In First, Majority Of US Latinos Back Same-Sex Marriage
In an unprecedented shift, a new poll found that a majority of Latinos endorse allowing gay couples to marry.
The finding marked the first time that the Pew Hispanic Center found more Latinos in favor of same-sex marriage than opposed. The change mirrors a broader dynamic unfolding across American society, with polls indicating steadily growing support for same-sex marriage.
In the Pew poll, 52 percent of Latinos favored allowing gays and lesbians to marry, while 34 percent opposed it. Thirteen percent of respondents were undecided. That flips Pew's findings from 2006, when 56 percent of Latinos opposed same-sex marriage against 31 percent who supported it.

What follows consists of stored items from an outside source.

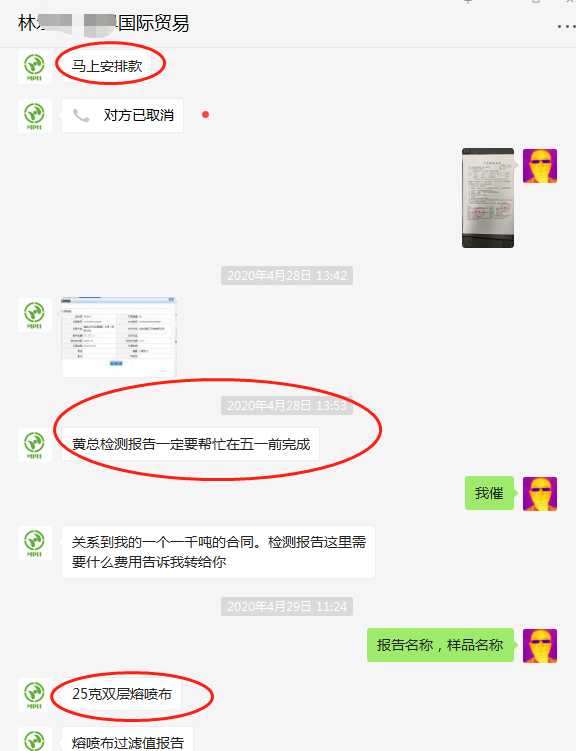This screenshot has height=751, width=576.
Task: Click the 马上安排款 message bubble
Action: point(107,66)
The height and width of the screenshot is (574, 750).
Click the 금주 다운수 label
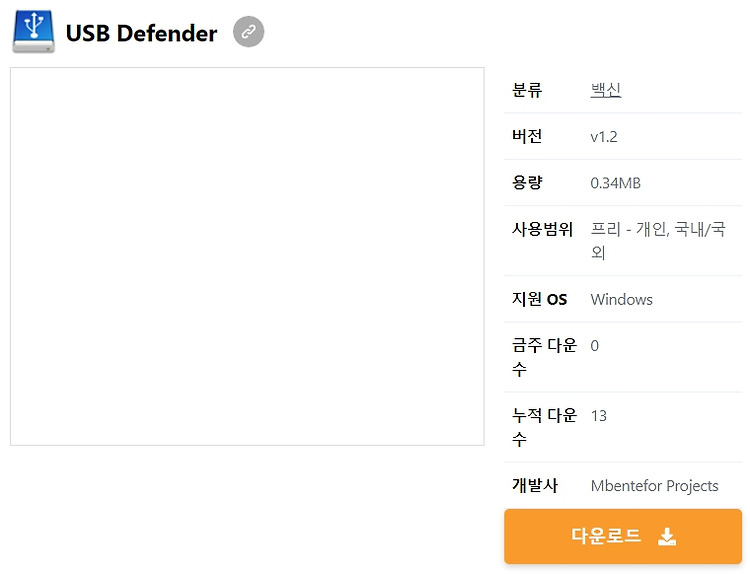(x=544, y=357)
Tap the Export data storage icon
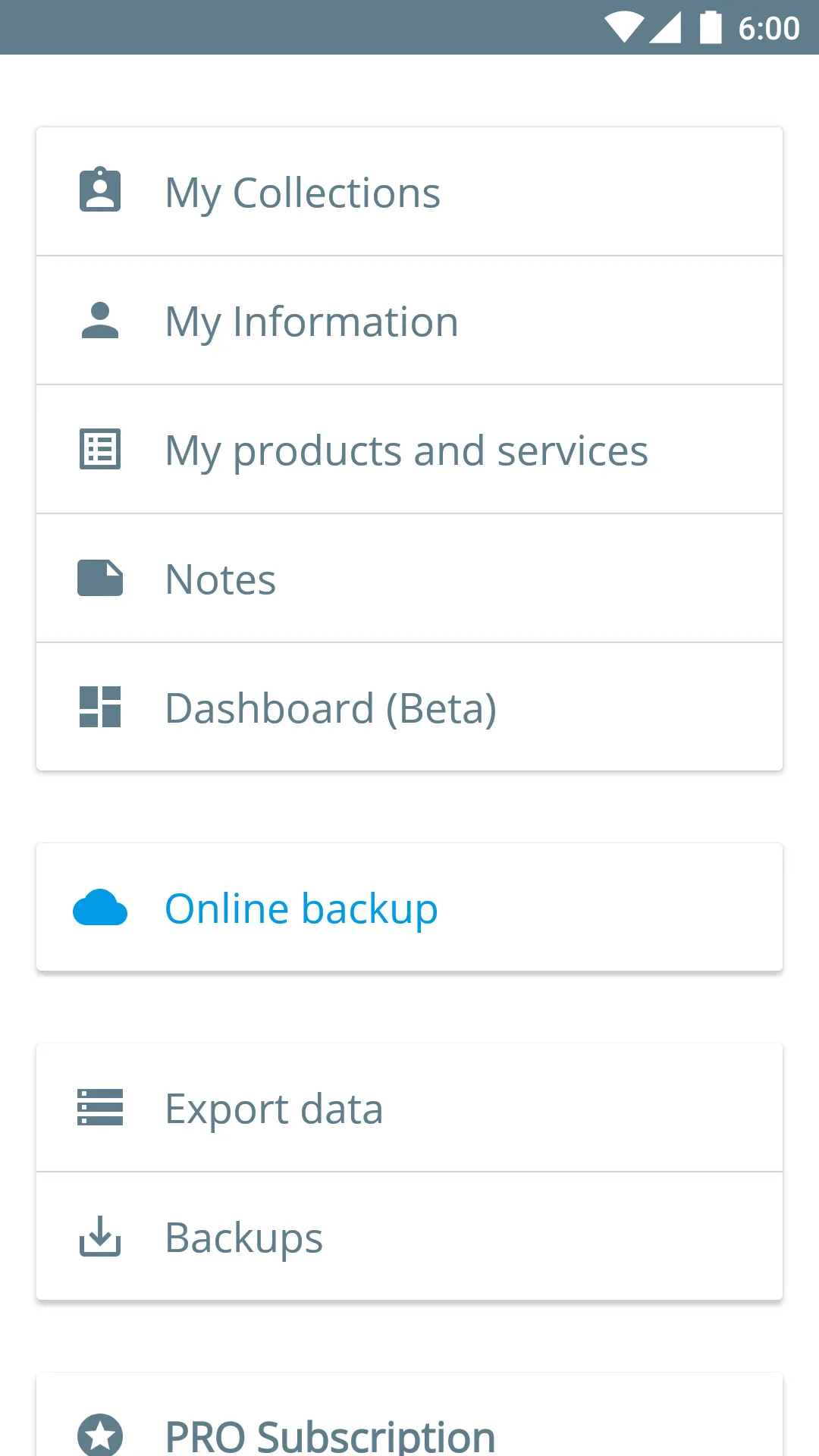Screen dimensions: 819x1456 (100, 1108)
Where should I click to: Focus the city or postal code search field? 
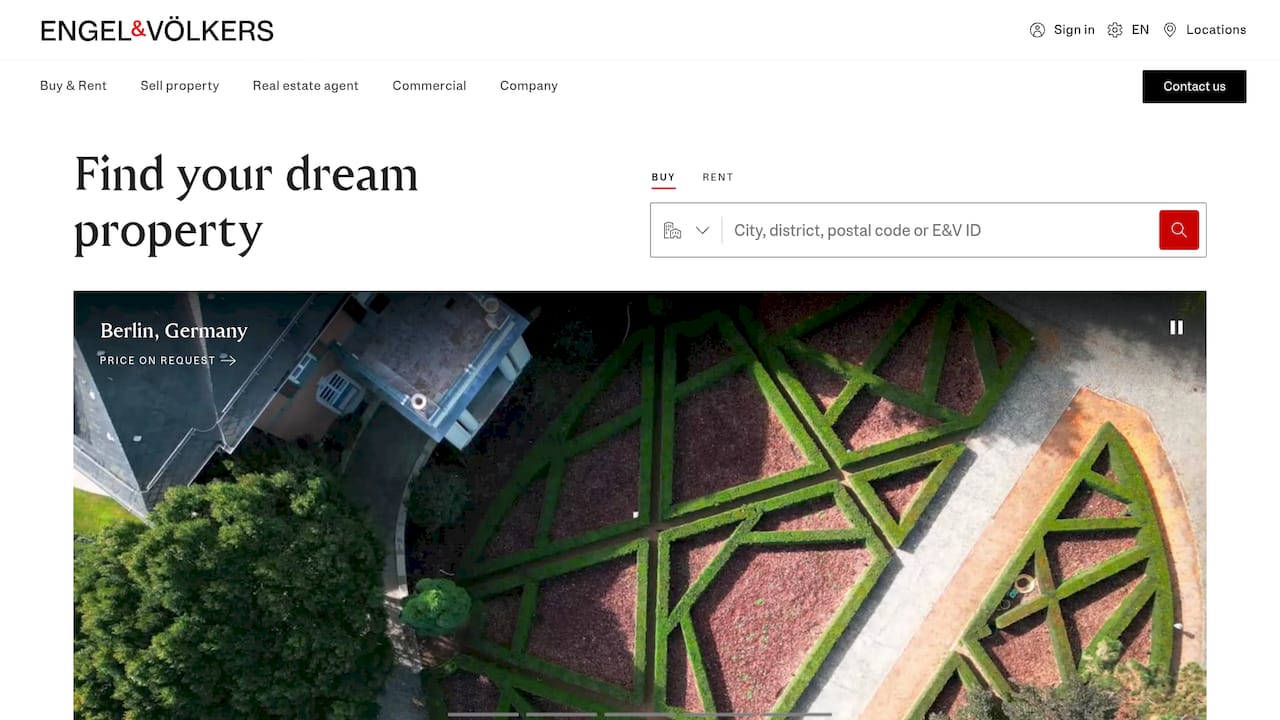pos(940,230)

While Latino voters have long skewed heavily toward supporting Democrats, a preference that has given President Barack Obama a comfortable lead over Mitt Romney among Hispanics, they have also tended to hold socially conservative views. A large part of that is due to the high prevalence of Christianity among Latinos.

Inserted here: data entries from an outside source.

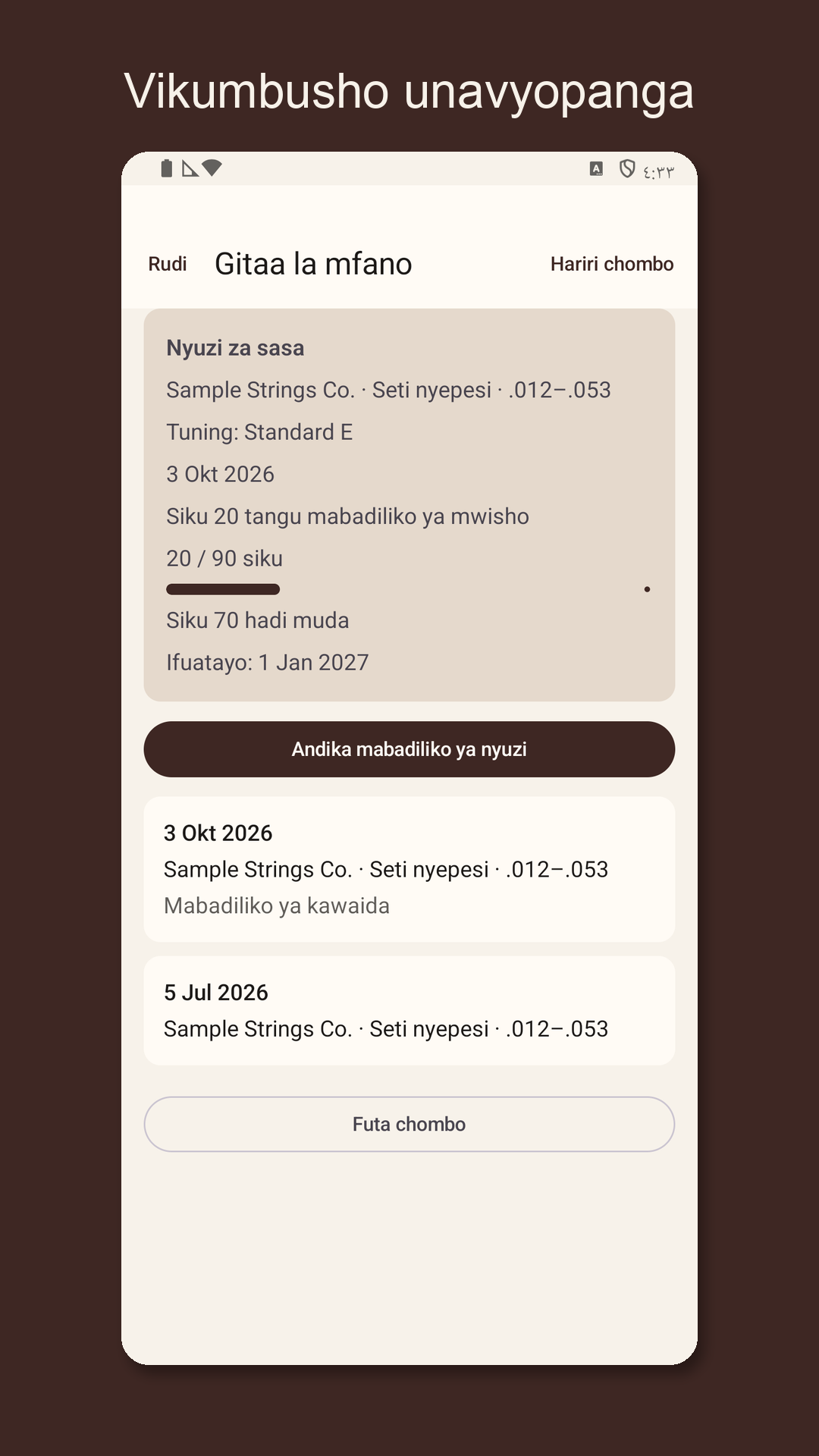
Task: Tap Tuning: Standard E line
Action: pos(259,432)
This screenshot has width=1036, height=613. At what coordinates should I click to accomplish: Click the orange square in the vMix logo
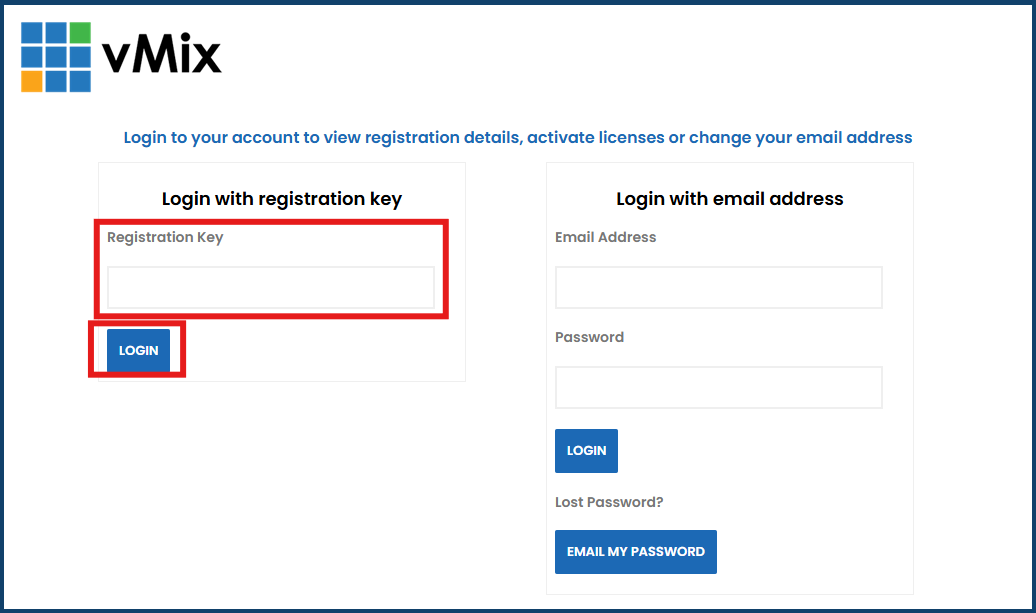[x=32, y=81]
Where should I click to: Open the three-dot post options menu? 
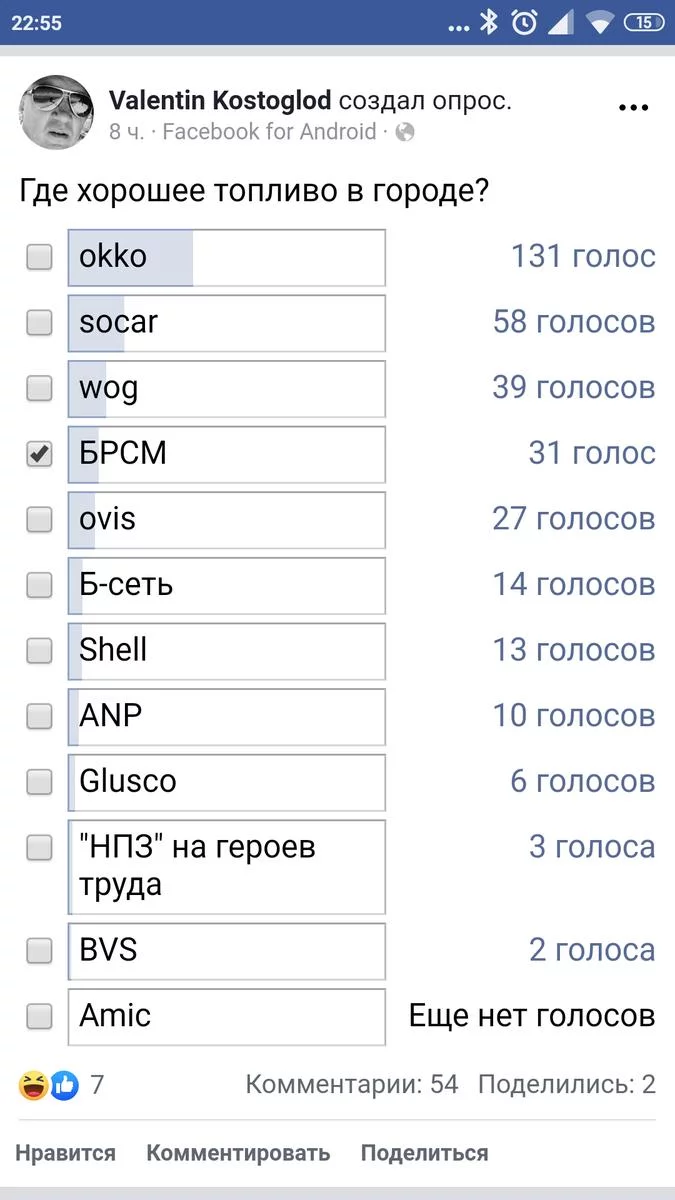634,109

A closer look at the data reveals denominational fault lines shaping how Latinos view same-sex marriage. A majority of Catholics, mainline Protestants and religiously unaffiliated voters all backed same-sex marriage, while evangelical Christians overwhelmingly repudiated it. Yet, Latino evangelicals are still more likely to endorse same-sex marriage than white evangelicals.
Catholics remain the single largest bloc of Latinos, representing 57 percent of the electorate, although the number of evangelical Hispanic voters is growing.
Different religious preferences also influence how strongly Latinos support Obama. While every segment of Latinos backed Obama over Romney, the degree of support varied: Catholics chose Obama by a resounding 73-19 margin, while evangelical Christians gave Obama a more slender 50-39 lead. Those who attend religious services regularly were slightly less likely to support Obama.
Obama has emerged as a strong advocate of gay rights. He presided over the repeal of Don't Ask, Don't Tell, the military's ban on openly gay service members, and instructed the Justice Department to stop defending a federal ban of same-sex marriage, the Defense of Marriage Act. After mounting pressure, Obama earlier this year became the first American president to publicly declare his support for same-sex marriage.
The issue could soon come before the Supreme Court, either in the form of one of multiple challenges to the Defense of Marriage Act -- most recently, a Second Circuit Court ruling that found the law unconstitutional -- or from a challenge to California's Proposition 8, which reversed an earlier state law by banning gay marriage.